> [Records shown]:
____

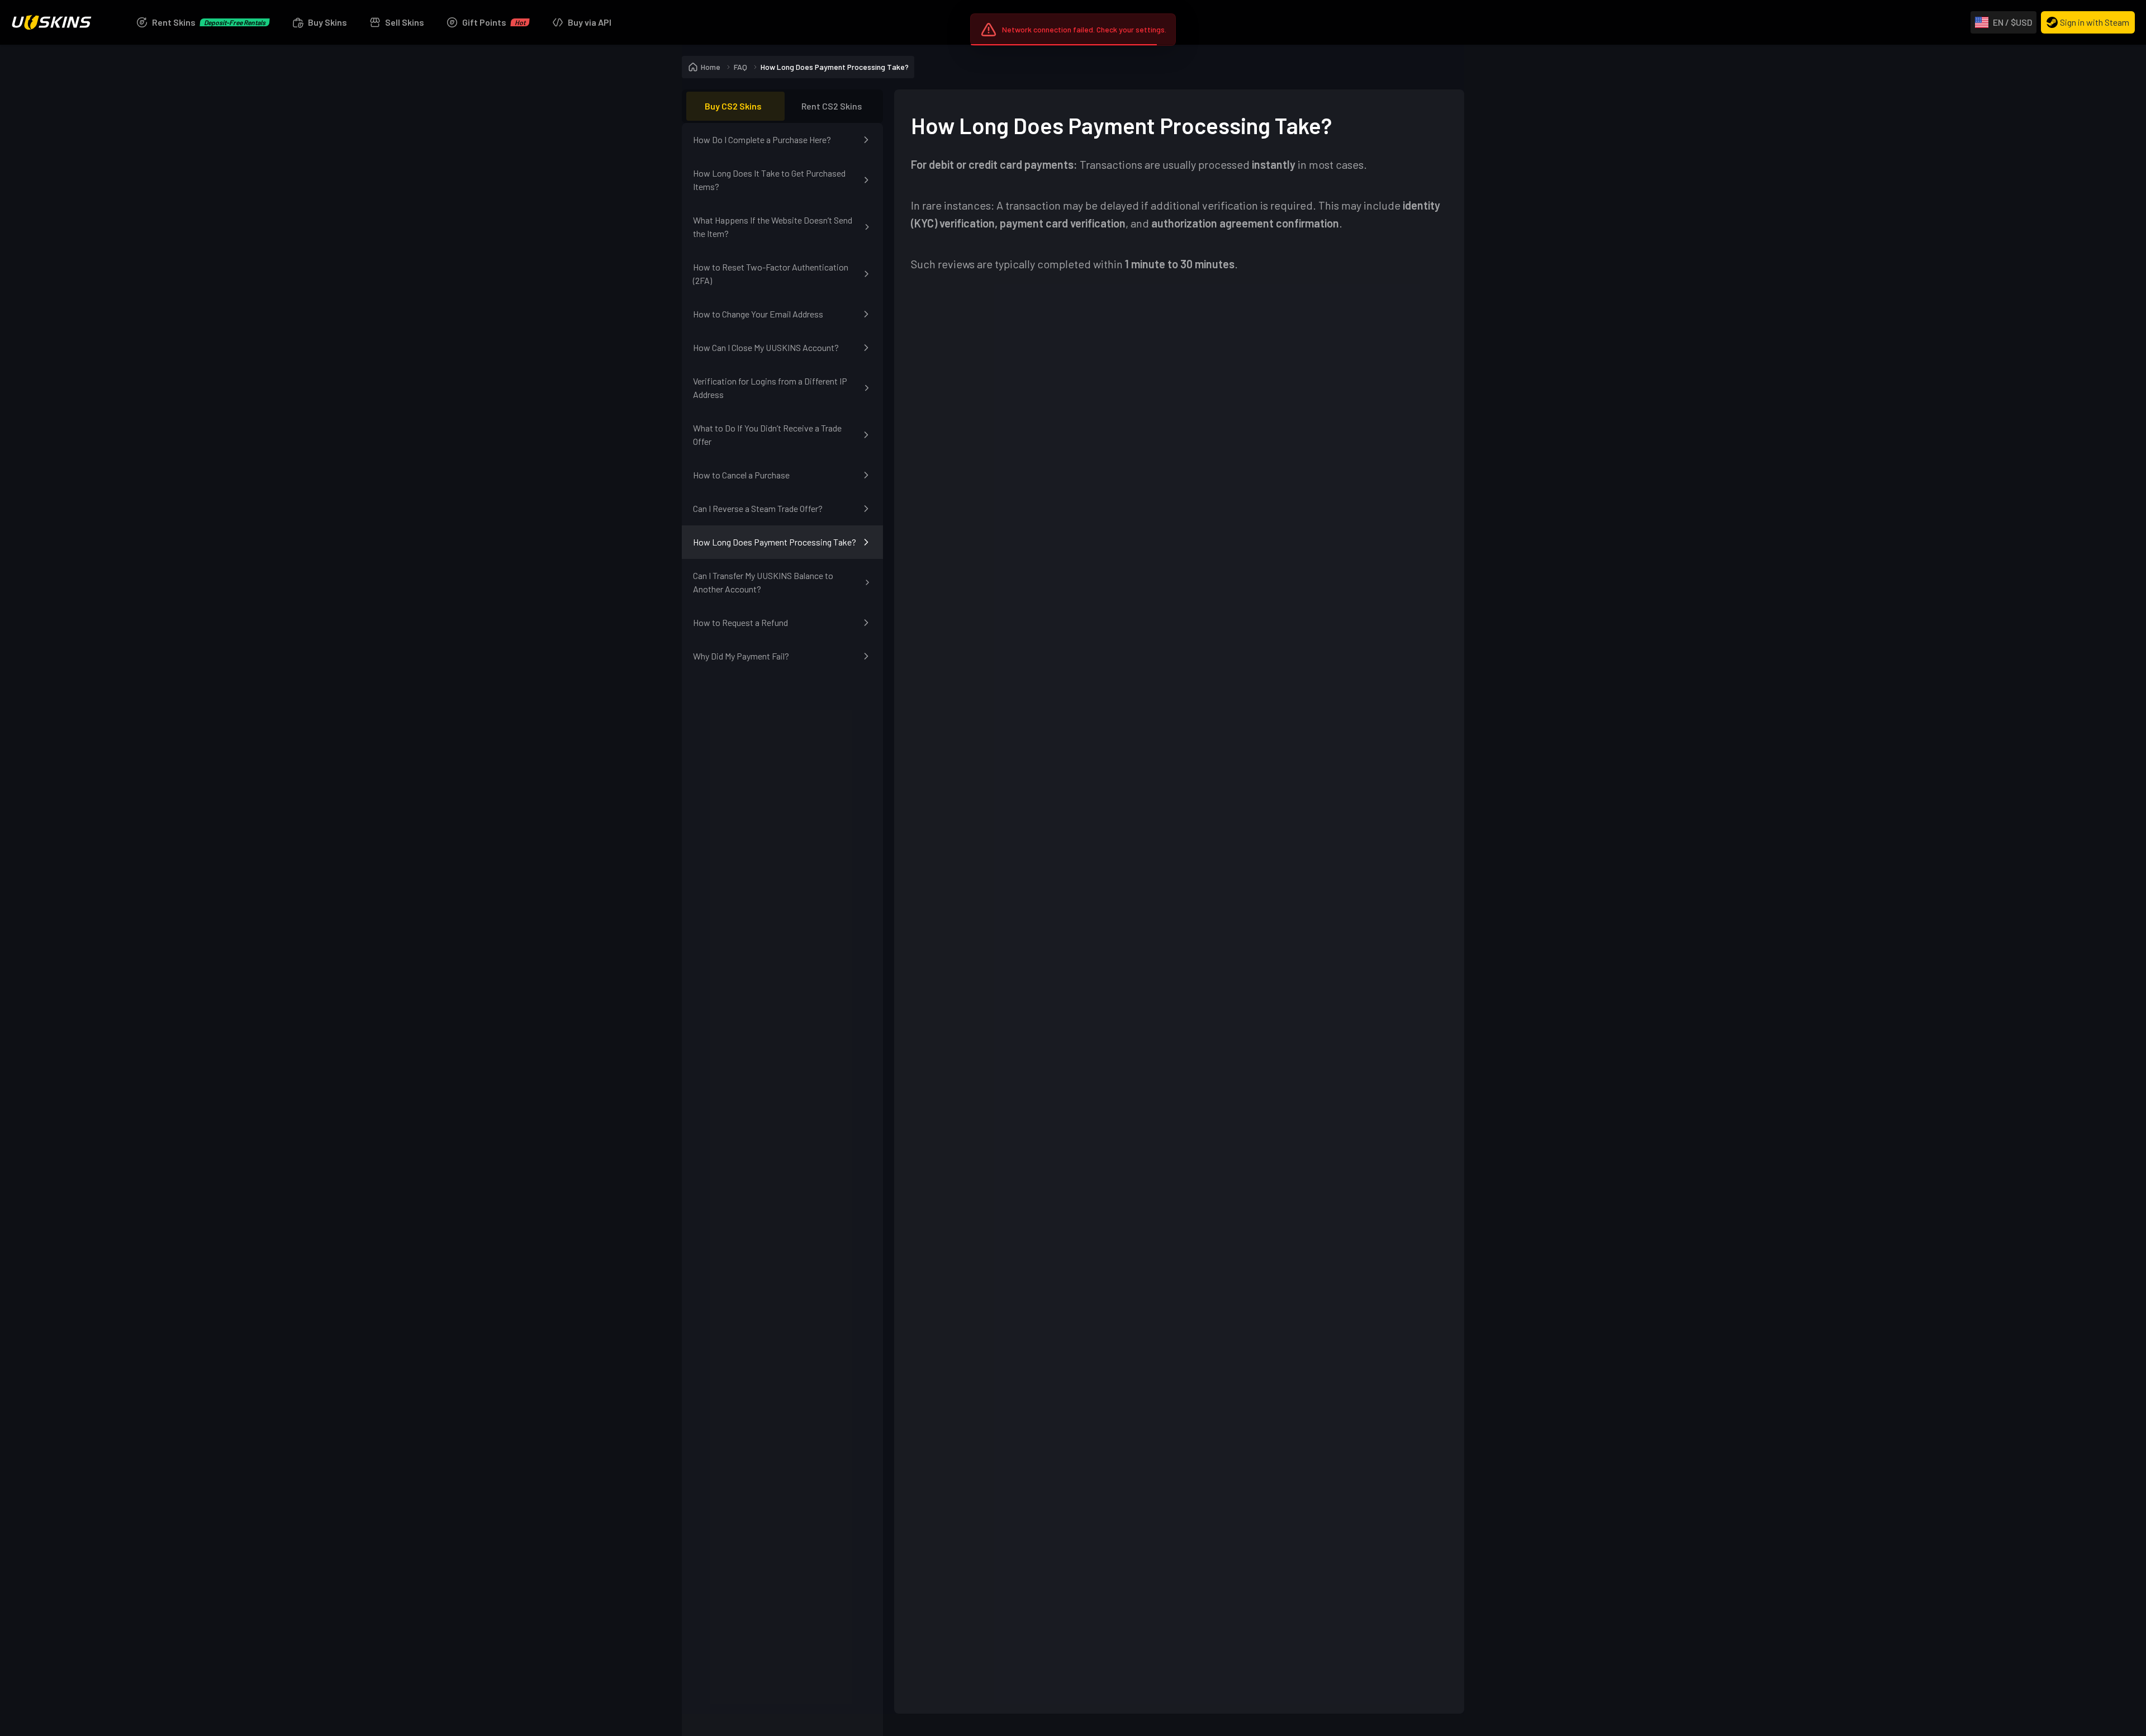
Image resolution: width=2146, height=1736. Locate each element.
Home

____

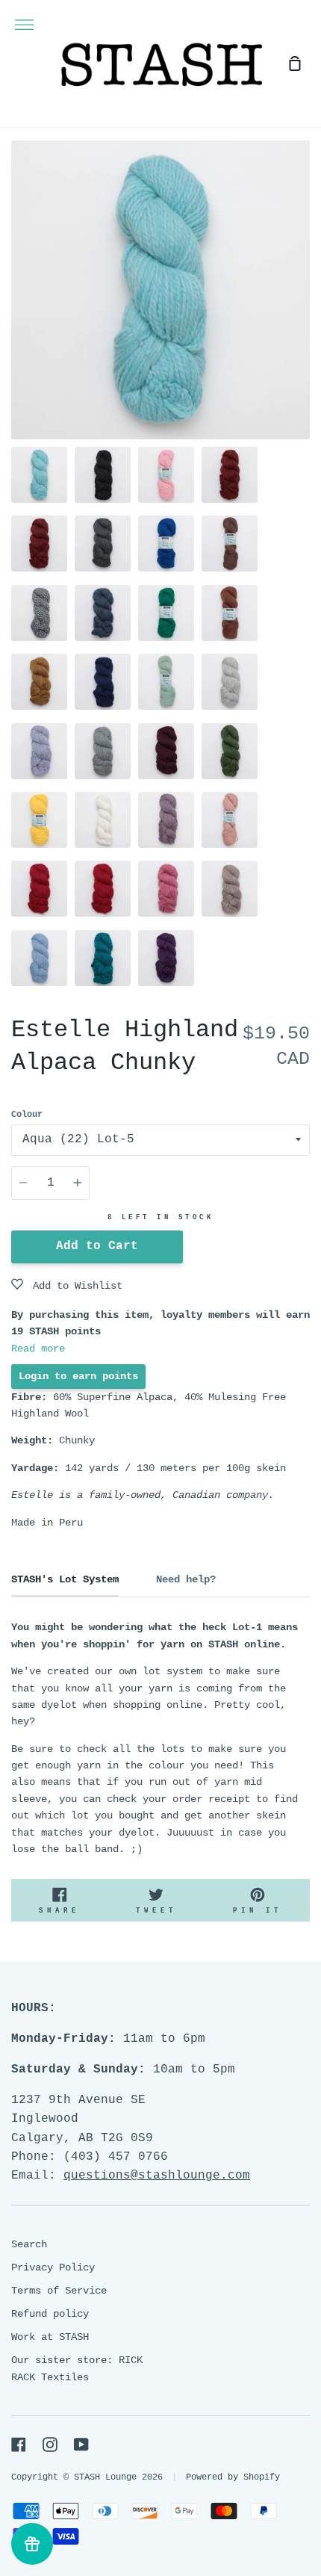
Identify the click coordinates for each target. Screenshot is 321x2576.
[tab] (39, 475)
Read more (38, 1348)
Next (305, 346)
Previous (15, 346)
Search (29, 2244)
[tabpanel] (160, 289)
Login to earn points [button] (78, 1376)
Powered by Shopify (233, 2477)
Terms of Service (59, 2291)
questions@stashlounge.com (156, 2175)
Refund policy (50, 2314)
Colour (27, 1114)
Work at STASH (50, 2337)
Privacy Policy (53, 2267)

____

> [Your task]: Look back at the entries above. Retype the line with "Read more (38, 1348)", the line with "Privacy Policy (53, 2267)", and all lines in between.

> [Answer space]:
Read more (38, 1348)
Next (305, 346)
Previous (15, 346)
Search (29, 2244)
[tabpanel] (160, 289)
Login to earn points [button] (78, 1376)
Powered by Shopify (233, 2477)
Terms of Service (59, 2291)
questions@stashlounge.com (156, 2175)
Refund policy (50, 2314)
Colour (27, 1114)
Work at STASH (50, 2337)
Privacy Policy (53, 2267)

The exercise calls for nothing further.